### EXCERPTED PASSAGE
Time
What do we use clocks for?
- “scheduling”: marking points in time
“this class starts at 3:20pm PDT”
“this item in cache expires on May 21 at 8pm”
“this error message in errors.txt has a timestamp of X”
- durations/intervals
this class is 95 minutes long
this request times out in 10 seconds
Computers have 2 kinds of physical clocks:
- time of day clock
tells you what time of day it is
can be synchronized between machines (e.g. NTP)
can jump forward/backward (e.g. moving between time zones, DST, leap seconds)
not so great for intervals/durations
ok for points in time, but only ok
- monotonic clock
only goes forward
not comparable between machines (e.g. time since boot)
cannot mark specific points in time
Consider the following scenario, where two computers take snapshots of their state at a given time:
Logical Clocks
Logical clocks only measure the order of events.
e.g. A -> B
: “A happened before B”
This tells us some things about causality:
A might have caused B
B could not have caused A
Lamport Diagrams
aka spacetime diagrams
Each process is represented by a line. It has a discrete beginning and goes on forever.
Events are represented by dots on the line.

### PROBLEMS TO SOLVE
a. Reproduce the notes on clocks word for word, from "can jump forward/backward" up to and including "order of events.".
b. Answer these questions using the notes on clocks:
(i) What example is given of a way to synchronize time of day clocks between machines?
(ii) How long is the class said to be?
(iii) In Lamport diagrams, what represents events?
The material after this point comes from a separate source.

### DATASET SECTION
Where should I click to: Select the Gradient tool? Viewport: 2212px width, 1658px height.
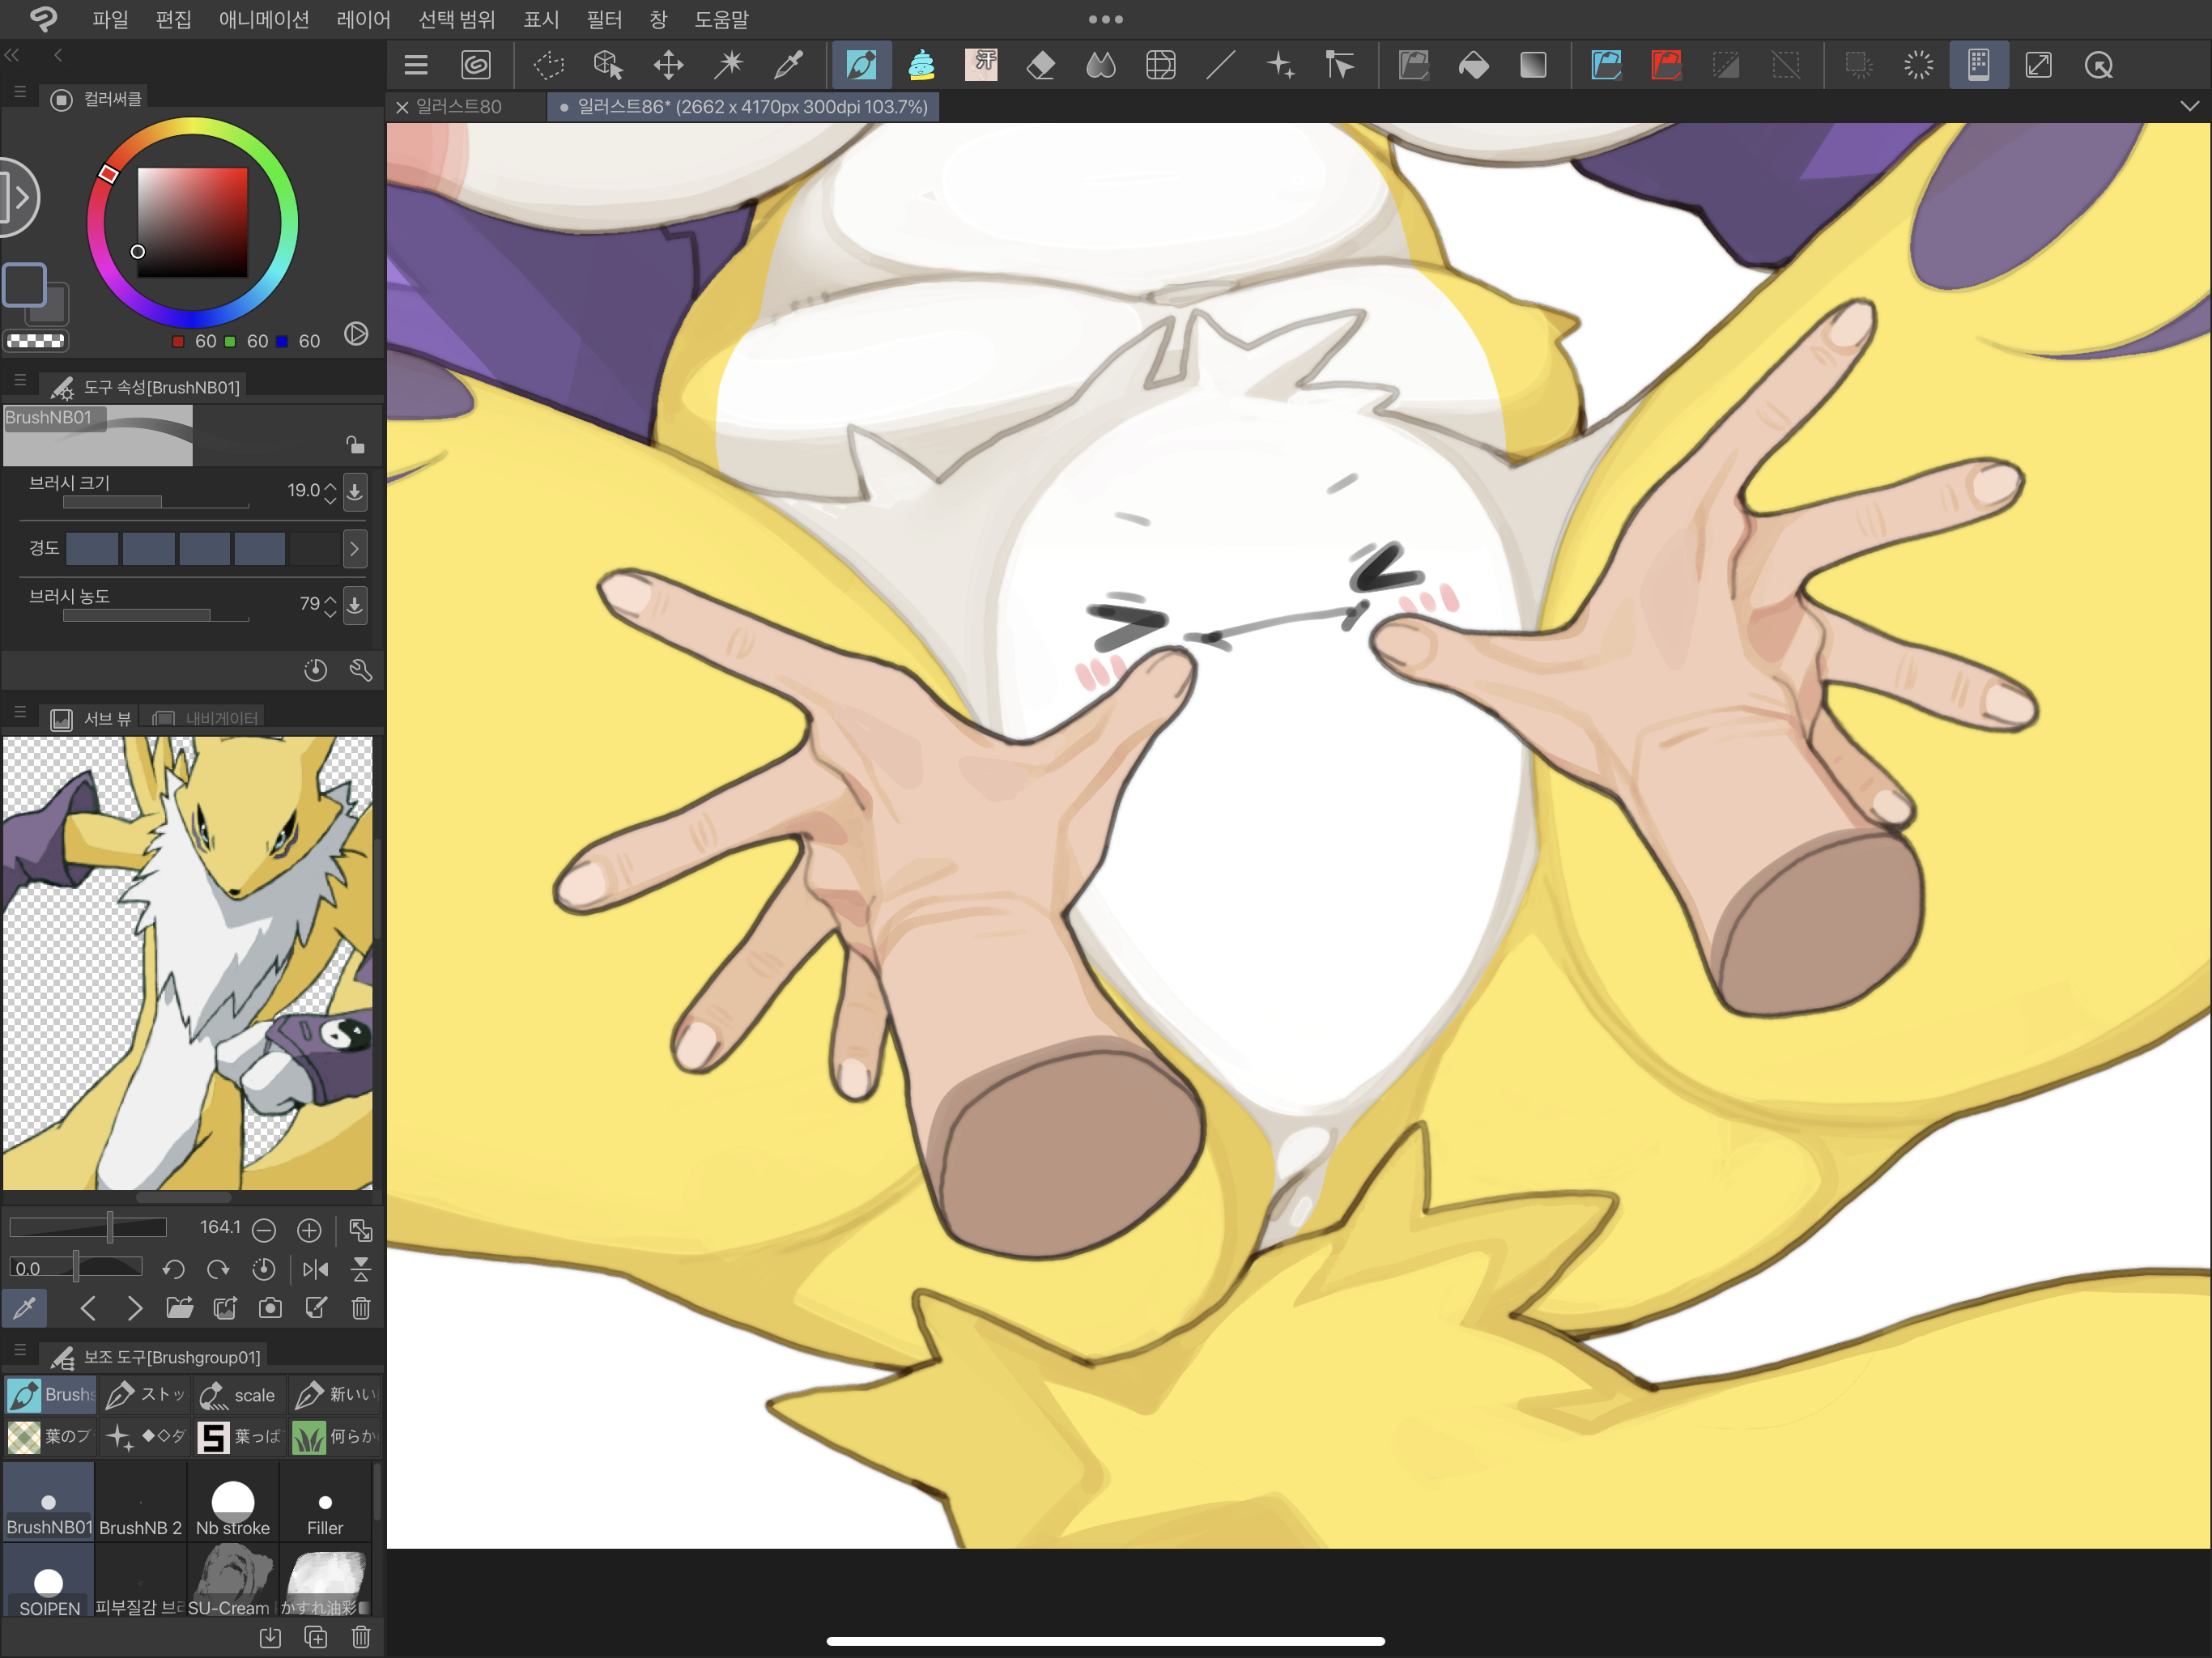1533,66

### TASK SOLUTIONS
a.
can jump forward/backward (e.g. moving between time zones, DST, leap seconds)
not so great for intervals/durations
ok for points in time, but only ok
- monotonic clock
only goes forward
not comparable between machines (e.g. time since boot)
cannot mark specific points in time
Consider the following scenario, where two computers take snapshots of their state at a given time:
Logical Clocks
Logical clocks only measure the order of events.

b.
(i) NTP
(ii) 95 minutes
(iii) Dots on the line